生誕:延喜3年903年生まれ(通説)(890年代とする説あり)

死没:天慶3年940年2月14日

桓武天皇の5世の孫

本拠地:下総国猿島郡、豊田郡(現在の茨城県南西部坂東市など)

祖父の平高望(高望王)は、臣籍降下して「平」姓を名乗った初代。

父:平良将(たいらのよしまさ 平高望の三男 下総国佐倉(しもうさのくにさくら)の領主)(平良持とする史料もあり)

母:県犬養春枝女

妻:正室・平真樹の娘 側室・藤原村雄の娘 他、君の御前、平良兼の娘・良子(詳細は不明)

子:良門、景遠、千代丸、五月姫、春姫、如蔵尼 (子についての明確な史料は残っていない。)

兄弟:文書により様々あり明確にはわかっていない。(※参照:相関系図)


◾️高望王(たかもちおう)


生没は不祥。

桓武天皇のひ孫。臣籍降下して「平」姓を賜る。桓武平氏の祖。高望流平氏の初代。

平高望(たいらのたかもち)

上総国(かずさのくに)国司。

父:葛原(かずらわら)親王

母:橘春成の娘

子:国香、良兼、良将、良繇(よしのり・良茂とも)、良文、良広、良持(良将?)、良正、藤原維幾室(子については、史料により異なり不明の点も多い。)(※参照:相関系図)



 

◼️第1部 「将門記」からみる平将門の生涯

将門の前半生はほぼ不明


父・良将(よしまさ)は、おそらく京都で生まれ、父(将門の祖父)の高望王(平高望)が東国に下る際に、共に下向したという。

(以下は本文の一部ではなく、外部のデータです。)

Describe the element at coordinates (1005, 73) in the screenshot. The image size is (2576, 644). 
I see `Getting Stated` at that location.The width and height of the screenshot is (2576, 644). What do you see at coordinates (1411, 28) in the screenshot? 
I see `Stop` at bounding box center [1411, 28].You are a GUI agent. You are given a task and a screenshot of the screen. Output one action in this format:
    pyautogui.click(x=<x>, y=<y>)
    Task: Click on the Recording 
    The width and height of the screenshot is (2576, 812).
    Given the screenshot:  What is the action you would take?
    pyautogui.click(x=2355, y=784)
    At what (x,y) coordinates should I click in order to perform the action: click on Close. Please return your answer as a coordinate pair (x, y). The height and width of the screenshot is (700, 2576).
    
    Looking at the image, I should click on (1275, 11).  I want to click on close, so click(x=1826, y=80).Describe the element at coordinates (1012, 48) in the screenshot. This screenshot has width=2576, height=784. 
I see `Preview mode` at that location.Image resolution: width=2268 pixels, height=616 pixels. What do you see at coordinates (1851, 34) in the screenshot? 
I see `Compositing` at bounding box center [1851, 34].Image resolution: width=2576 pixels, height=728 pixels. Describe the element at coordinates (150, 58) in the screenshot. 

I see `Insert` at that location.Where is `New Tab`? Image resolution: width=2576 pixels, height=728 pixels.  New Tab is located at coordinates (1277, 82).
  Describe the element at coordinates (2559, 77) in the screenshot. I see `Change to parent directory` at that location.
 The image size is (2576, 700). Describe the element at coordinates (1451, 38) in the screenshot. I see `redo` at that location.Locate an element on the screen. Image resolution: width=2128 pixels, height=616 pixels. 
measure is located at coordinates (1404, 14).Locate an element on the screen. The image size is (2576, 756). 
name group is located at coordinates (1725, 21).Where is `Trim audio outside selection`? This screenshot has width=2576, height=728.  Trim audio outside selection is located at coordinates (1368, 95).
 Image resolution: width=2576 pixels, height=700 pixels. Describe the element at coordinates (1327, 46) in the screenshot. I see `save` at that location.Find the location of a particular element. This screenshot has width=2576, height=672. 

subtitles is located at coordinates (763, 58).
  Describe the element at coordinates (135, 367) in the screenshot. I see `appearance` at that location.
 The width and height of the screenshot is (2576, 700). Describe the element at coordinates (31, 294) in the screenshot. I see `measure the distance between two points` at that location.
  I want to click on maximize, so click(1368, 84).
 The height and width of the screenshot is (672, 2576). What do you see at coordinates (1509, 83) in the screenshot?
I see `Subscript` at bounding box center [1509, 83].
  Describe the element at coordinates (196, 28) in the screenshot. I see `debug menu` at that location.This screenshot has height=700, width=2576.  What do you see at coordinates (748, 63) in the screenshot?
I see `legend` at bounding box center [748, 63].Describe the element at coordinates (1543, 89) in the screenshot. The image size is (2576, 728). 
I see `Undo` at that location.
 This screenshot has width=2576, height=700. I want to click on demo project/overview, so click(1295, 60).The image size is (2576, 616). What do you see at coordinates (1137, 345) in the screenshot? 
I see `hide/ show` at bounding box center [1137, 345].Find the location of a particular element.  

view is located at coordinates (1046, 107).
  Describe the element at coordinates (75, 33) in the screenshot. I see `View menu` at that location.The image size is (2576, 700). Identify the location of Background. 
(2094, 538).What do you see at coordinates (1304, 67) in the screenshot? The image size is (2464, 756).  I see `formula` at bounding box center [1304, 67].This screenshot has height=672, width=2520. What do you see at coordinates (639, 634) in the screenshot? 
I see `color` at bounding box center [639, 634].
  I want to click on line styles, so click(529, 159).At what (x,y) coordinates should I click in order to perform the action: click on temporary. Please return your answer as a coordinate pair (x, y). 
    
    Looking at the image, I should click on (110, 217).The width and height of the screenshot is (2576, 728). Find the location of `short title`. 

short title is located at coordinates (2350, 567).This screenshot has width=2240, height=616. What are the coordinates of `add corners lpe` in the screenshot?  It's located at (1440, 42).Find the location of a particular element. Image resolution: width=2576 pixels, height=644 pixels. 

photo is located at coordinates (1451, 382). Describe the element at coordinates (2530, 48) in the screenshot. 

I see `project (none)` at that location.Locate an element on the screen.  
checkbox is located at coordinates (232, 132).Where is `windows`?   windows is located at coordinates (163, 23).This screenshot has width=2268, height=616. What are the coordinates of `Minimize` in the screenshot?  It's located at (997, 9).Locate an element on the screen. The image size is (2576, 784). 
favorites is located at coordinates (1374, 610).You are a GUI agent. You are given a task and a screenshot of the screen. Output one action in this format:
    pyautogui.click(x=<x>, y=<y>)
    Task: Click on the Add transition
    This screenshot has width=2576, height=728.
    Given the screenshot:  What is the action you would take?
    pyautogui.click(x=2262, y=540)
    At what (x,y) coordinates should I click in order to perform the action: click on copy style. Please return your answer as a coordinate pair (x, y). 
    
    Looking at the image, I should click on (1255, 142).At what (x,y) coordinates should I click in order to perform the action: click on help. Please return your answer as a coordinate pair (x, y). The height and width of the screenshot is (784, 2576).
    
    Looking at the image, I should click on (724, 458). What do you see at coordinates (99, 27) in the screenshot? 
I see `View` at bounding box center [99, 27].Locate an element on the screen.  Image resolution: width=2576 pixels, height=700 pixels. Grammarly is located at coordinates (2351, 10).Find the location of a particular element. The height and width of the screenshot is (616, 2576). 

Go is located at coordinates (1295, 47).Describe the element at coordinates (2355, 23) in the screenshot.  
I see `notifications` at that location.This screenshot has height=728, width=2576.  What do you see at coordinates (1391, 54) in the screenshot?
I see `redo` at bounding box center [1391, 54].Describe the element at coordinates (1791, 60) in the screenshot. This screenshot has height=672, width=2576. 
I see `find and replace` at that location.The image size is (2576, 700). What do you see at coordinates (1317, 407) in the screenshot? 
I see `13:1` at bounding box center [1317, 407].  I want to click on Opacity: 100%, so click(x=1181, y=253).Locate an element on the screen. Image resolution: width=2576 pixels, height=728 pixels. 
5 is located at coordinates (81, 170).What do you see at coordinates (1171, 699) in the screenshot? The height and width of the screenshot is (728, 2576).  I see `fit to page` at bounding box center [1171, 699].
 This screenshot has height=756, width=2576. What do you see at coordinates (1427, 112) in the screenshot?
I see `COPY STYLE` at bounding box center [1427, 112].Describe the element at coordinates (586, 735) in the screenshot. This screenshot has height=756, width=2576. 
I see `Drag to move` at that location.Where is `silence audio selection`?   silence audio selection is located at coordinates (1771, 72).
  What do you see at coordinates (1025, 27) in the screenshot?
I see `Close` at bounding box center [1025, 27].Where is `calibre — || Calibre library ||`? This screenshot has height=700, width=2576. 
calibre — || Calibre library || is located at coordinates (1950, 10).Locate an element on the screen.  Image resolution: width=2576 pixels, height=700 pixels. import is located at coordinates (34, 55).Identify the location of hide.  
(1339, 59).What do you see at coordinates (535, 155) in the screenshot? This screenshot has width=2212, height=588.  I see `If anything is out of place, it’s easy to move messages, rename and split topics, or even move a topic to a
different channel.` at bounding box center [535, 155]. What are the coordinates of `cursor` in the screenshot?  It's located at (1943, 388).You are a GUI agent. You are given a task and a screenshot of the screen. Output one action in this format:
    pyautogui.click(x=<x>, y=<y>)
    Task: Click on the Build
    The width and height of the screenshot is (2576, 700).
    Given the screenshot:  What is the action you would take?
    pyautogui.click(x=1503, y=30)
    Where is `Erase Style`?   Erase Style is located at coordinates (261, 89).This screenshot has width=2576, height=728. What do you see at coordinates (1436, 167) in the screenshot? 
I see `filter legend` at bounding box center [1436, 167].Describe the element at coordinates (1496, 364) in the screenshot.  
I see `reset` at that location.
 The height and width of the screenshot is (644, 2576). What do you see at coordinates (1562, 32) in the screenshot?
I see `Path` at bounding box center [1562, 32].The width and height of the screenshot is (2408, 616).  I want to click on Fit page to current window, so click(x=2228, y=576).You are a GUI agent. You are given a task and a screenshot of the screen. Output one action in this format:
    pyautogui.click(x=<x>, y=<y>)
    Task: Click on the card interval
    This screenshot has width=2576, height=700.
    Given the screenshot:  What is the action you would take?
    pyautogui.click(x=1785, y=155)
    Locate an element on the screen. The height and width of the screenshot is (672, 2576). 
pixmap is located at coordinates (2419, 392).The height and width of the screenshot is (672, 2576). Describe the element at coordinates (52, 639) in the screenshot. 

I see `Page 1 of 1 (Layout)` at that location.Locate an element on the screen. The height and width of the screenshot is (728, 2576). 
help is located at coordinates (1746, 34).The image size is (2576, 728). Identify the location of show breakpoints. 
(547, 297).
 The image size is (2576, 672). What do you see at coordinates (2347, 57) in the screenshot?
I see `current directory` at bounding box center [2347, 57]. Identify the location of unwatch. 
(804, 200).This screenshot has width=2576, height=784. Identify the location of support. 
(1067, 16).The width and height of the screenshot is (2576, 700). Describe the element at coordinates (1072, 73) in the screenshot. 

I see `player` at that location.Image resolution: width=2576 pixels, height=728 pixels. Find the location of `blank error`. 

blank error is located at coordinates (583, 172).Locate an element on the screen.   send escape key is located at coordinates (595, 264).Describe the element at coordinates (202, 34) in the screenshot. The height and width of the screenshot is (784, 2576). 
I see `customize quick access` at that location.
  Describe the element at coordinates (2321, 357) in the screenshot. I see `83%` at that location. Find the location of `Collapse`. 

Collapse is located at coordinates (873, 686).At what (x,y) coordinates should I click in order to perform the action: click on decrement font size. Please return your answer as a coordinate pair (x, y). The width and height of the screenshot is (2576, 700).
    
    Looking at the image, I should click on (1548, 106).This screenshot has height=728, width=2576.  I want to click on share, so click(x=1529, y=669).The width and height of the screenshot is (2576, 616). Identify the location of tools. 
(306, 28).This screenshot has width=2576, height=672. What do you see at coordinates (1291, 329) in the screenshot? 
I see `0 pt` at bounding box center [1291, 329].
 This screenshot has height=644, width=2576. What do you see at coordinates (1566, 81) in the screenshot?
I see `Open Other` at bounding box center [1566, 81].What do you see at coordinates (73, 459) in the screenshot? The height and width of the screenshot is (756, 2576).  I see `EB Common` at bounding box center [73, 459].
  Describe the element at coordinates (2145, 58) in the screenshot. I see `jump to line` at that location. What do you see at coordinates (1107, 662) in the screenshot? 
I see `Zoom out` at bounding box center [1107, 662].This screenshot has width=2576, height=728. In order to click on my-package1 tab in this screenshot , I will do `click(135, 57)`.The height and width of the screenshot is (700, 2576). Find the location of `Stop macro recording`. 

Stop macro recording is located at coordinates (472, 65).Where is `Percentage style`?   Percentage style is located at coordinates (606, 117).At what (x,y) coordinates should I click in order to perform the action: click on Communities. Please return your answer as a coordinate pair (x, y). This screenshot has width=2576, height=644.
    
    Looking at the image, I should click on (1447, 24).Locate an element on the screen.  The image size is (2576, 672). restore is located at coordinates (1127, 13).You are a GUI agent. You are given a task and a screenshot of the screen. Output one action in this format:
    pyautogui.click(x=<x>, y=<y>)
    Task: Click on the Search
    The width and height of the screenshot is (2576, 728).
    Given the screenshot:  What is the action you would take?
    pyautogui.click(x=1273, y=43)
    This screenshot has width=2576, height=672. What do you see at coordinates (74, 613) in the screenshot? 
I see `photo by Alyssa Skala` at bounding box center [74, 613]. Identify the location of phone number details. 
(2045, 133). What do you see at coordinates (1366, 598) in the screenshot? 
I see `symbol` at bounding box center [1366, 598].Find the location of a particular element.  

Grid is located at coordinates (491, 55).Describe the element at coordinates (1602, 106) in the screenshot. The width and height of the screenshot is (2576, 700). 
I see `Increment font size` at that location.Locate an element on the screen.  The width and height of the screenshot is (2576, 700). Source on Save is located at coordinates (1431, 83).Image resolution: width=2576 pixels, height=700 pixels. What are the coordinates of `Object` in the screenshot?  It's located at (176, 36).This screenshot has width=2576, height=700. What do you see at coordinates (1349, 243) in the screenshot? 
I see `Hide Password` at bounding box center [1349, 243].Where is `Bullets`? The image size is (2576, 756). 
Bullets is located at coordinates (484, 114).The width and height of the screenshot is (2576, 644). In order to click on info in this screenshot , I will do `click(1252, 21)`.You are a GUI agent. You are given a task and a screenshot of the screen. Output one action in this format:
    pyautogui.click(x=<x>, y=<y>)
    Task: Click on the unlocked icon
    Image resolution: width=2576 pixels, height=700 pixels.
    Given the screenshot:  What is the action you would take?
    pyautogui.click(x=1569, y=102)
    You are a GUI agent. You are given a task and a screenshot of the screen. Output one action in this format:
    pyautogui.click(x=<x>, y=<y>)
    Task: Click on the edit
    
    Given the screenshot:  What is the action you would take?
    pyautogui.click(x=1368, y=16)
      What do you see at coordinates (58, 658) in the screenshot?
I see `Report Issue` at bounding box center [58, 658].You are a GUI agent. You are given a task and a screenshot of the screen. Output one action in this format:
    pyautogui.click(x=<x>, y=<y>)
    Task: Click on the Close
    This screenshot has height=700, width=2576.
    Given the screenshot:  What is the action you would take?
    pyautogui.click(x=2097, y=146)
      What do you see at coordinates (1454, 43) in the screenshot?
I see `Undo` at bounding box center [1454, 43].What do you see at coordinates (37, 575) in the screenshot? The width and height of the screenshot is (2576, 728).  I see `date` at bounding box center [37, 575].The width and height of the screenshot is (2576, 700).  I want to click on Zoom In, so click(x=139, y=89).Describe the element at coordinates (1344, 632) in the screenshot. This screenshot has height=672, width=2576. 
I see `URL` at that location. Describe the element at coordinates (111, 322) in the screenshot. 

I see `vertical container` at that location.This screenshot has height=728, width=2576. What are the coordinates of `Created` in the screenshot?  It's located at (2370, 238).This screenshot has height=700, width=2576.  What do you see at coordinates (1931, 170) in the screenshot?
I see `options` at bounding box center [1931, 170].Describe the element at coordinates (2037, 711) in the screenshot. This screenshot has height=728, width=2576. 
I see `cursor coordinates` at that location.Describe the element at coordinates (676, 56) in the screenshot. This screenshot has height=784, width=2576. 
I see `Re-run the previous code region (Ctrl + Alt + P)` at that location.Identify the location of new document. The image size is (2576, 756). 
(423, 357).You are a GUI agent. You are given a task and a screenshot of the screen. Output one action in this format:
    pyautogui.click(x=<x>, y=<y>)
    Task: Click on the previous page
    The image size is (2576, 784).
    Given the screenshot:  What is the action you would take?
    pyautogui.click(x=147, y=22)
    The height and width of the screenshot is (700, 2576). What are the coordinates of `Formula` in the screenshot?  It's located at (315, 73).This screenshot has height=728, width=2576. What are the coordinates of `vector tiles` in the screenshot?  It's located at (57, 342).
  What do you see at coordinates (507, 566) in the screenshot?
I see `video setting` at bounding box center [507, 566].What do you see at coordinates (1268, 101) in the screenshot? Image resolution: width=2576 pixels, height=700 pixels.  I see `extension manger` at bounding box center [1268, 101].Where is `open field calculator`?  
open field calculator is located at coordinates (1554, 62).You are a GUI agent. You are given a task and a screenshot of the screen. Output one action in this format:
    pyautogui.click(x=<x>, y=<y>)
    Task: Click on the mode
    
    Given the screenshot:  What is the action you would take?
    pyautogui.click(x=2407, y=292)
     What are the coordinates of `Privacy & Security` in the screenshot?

良将は、当時の慣例に沿って地元の有力豪族に婿として入り、名は「平」を名乗った。

子も父の名を名乗るので、良将の子である将門は「平」姓を名乗った。

将門は、京の貴族と地方豪族の娘との間に生まれたため、京の文化と地方の生活と、双方を身につけて育ったと思われる。

当時の東国には、当時貴族のトップとして君臨していた藤原氏の一族をはじめ、他の平氏の一族、清和天皇の賜姓皇族である源氏やなど多くの貴族たちが、国司などの官職や各種役職として派遣され、住み着いていた。


将門は15歳で上洛したといわれる。

地方豪族が京の貴族のもとに子弟を送ることはよくあり、京で官職を得て箔をつけ、貴族とのつながりを作って地元での優位性を誇示したという。また、開発した土地を有力貴族や寺院に寄進し、税の負担減免の優遇を受けるという思惑もあった。

将門は、京の実力者藤原北家・藤原忠平の従者となった。

藤原忠平は、当時京の政権のトップにおり、菅原道真を追放したことでも有名な左大臣・藤原時平の弟で、時平の死後は藤原氏のトップに立ち、醍醐天皇を支え、摂政・関白を歴任した有力者である。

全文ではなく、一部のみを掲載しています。